** Opening Material for this exercise block **

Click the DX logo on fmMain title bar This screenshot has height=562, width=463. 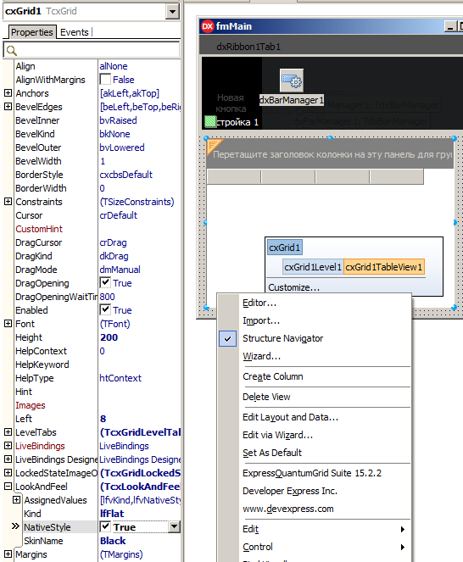[x=207, y=26]
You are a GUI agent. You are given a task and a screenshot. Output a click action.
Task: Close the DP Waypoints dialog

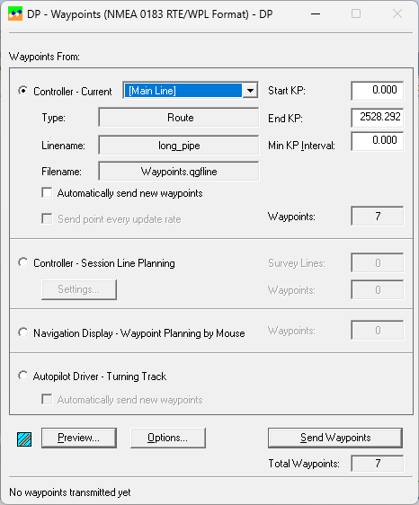(x=397, y=13)
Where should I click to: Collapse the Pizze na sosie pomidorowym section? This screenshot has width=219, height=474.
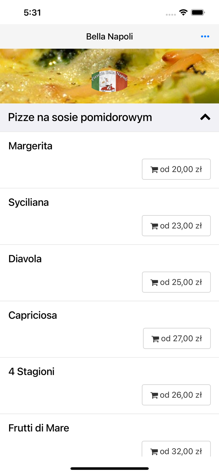coord(205,117)
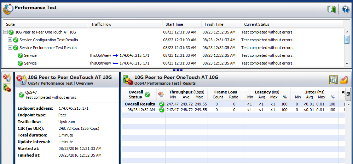Click the Traffic Flow column header
The height and width of the screenshot is (164, 353).
101,24
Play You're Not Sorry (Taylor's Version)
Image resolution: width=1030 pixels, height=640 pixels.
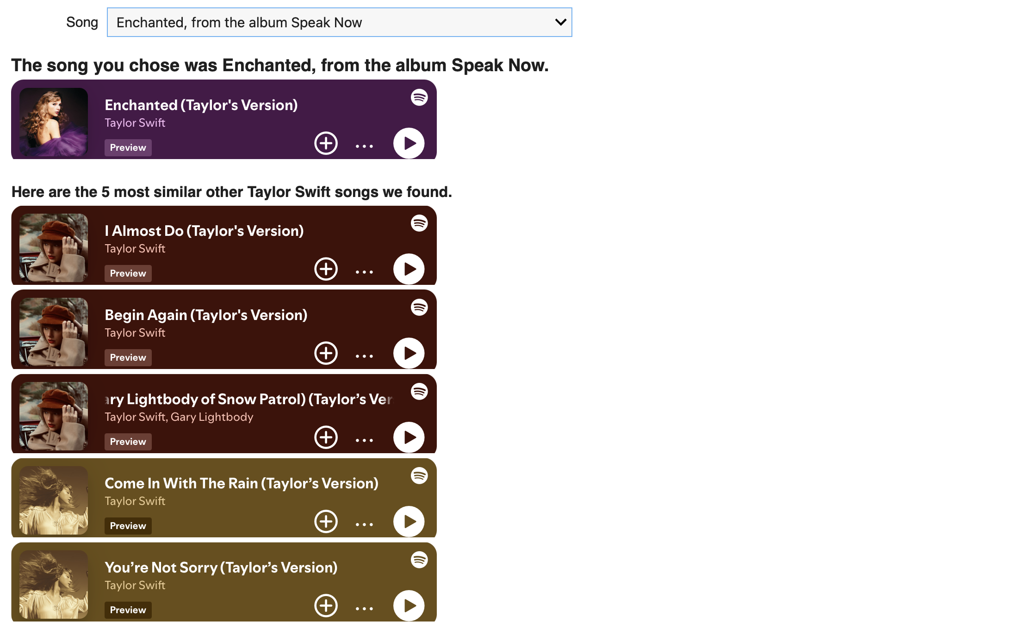(409, 606)
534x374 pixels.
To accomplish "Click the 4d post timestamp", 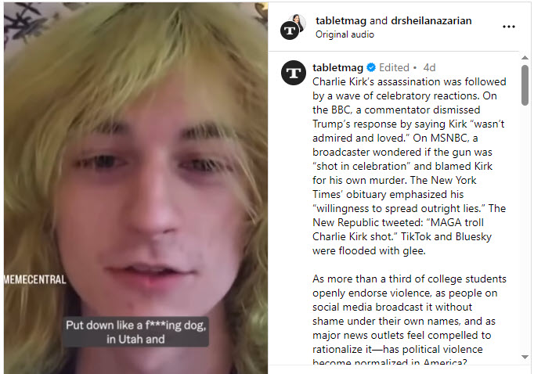I will click(x=429, y=68).
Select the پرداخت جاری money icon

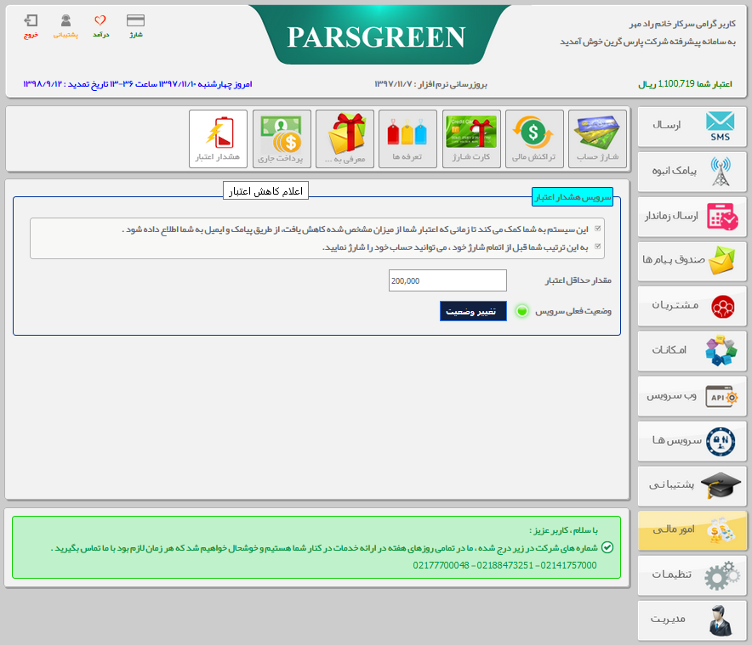click(x=282, y=138)
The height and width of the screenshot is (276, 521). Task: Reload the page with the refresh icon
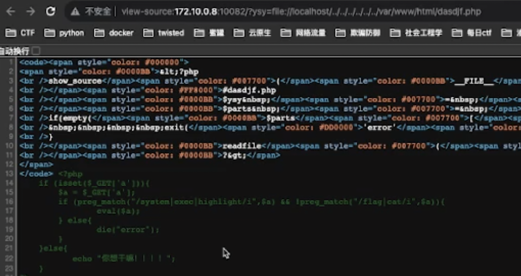51,11
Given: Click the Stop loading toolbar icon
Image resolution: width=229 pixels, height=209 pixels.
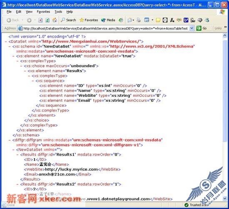Looking at the screenshot, I should (40, 20).
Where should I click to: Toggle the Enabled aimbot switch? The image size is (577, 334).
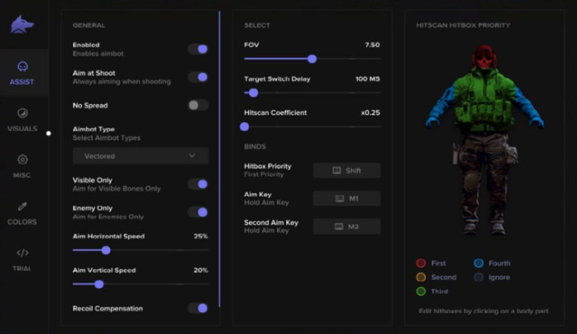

** Closing Material for this exercise block **

## Exercise brief:
All lines from the line containing "The height and width of the screenshot is (276, 521)." through the end of the listing above are to be given again exactly; pictures are not part of the copy.

## Result of this exercise:
The height and width of the screenshot is (276, 521). Task: Reload the page with the refresh icon
51,11
Given: Click the Stop loading toolbar icon
Image resolution: width=229 pixels, height=209 pixels.
Looking at the screenshot, I should (40, 20).
Where should I click to: Toggle the Enabled aimbot switch? The image size is (577, 334).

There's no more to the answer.